Set exercise:
Please filter the material below, keeping only the lines that contain the word "dimensions".

***** Recorded information *****

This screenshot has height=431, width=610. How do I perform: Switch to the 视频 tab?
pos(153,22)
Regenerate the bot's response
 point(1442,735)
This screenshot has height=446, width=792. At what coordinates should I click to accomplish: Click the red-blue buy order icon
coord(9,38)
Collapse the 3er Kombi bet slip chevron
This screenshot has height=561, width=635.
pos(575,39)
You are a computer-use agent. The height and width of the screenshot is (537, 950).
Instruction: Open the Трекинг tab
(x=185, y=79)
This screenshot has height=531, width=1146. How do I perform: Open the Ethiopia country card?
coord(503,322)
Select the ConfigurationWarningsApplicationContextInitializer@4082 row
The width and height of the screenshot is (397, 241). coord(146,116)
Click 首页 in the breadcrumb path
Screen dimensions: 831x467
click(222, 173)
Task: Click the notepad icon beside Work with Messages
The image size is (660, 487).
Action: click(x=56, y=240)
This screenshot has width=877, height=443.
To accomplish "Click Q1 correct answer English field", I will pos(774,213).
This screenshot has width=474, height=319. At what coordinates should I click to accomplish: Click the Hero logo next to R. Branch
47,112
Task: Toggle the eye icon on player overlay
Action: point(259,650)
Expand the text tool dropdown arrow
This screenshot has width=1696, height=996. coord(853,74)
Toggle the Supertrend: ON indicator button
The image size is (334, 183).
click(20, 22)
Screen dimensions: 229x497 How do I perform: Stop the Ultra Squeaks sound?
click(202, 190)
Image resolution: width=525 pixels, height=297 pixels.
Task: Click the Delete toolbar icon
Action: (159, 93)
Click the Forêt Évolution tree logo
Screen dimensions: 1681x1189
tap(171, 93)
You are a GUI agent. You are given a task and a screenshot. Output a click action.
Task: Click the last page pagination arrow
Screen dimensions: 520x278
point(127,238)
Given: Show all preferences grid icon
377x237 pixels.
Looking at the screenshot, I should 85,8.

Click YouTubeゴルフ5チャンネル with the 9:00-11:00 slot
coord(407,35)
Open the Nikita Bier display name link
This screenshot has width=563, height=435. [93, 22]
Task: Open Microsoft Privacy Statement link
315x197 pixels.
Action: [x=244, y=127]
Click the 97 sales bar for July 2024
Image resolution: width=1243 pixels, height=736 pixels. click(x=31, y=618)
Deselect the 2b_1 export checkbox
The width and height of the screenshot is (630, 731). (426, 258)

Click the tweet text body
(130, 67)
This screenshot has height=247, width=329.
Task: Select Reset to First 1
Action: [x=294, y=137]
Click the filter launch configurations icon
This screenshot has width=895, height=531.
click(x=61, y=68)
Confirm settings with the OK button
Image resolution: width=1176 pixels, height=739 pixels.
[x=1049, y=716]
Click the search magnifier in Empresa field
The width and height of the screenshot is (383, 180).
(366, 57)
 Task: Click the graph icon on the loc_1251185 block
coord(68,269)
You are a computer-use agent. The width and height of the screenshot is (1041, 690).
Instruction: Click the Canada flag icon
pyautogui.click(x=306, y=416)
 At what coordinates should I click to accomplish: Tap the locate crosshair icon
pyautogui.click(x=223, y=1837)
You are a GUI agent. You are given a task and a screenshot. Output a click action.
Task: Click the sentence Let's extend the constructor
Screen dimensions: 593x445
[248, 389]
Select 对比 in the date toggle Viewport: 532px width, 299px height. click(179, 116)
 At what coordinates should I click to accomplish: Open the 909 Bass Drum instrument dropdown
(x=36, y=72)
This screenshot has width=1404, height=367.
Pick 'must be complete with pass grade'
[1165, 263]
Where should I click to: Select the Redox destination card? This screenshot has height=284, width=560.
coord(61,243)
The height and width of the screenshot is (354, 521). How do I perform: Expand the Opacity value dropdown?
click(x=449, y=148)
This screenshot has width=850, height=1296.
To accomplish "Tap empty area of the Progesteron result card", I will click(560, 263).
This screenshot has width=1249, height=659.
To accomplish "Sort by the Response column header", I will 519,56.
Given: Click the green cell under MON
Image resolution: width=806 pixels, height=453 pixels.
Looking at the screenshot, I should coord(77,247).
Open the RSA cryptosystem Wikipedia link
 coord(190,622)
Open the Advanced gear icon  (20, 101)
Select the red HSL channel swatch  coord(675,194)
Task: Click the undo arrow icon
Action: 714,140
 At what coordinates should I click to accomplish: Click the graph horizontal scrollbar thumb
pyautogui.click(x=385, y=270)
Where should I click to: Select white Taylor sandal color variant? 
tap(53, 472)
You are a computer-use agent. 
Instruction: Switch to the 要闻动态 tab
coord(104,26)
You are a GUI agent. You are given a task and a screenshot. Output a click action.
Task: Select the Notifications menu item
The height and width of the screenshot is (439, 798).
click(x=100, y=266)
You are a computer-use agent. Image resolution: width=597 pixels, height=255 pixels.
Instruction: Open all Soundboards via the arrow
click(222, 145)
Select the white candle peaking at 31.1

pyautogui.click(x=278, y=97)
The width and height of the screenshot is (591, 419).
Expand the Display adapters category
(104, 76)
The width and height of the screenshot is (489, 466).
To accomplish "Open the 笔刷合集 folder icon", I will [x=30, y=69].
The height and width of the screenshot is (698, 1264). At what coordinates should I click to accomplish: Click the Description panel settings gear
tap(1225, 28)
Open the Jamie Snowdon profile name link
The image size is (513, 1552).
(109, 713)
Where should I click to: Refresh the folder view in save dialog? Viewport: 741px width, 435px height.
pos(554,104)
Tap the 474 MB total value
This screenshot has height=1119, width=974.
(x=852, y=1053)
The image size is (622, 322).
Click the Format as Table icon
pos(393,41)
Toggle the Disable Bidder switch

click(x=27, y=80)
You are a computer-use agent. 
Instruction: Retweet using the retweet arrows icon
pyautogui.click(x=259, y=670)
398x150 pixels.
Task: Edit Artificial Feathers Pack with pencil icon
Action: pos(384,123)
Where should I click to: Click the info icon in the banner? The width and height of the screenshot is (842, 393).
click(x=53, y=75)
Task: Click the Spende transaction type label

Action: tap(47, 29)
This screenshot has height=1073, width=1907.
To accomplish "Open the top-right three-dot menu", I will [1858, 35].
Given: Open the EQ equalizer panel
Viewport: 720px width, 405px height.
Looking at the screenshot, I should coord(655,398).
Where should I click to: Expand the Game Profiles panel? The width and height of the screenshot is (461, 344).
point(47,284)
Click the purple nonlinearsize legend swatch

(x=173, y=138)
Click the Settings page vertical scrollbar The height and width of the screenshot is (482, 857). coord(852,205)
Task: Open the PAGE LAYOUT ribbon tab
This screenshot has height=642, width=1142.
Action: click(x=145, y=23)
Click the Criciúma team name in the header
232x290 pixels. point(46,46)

*****

Answer in full:
Screen dimensions: 831x467
Screen dimensions: 229x497 How do I perform: Stop the Ultra Squeaks sound?
Screen dimensions: 1681x1189
Screen dimensions: 520x278
Screen dimensions: 593x445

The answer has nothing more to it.